Cluster manager   : An external service for acquiring resources on the cluster (e.g. standalon manager, Mesos, YARN).

Worker node        : Any node that can run application code in the cluster.

Executor               : A process launched for an application on a worker node, that runs tasks and   keeps data in memory or disk storage across them. Each application has its own  executors.


   



Execution in Spark  :-

Spark applications run as independent sets of processes on a cluster, coordinated by the Spark Context object in your main program (called the driver program).

Once you create Spark context(SC) , each worker will starts an executor. This is a separate process(JVM) and it loads your jar too.  Executor connect back to your driver program .
Next, it sends your application code (defined by JAR or Python files passed to Spark Context) to the executors. Finally, Spark Context sends tasks to the executors to run. Driver can send them commands like reduceByKey,flatMap etc.

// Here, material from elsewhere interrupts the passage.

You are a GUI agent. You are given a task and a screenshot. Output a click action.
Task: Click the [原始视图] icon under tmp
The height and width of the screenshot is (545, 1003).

When the driver quits, it will shut down the executors too. A new process is started on each worker ,when the Spark Context is constructed.

Summary : 
An application in Spark is executed in three steps:
1.create RDD graph , i.e DAG to represent entire computation.
2. create stage graph,i.e a DAG of stages that is a logical  execution plan based on the RDD graph.Stages are created by breaking the RDD graph at shuffle boundaries.
3. based on this plan , schedule and execute tasks on workers.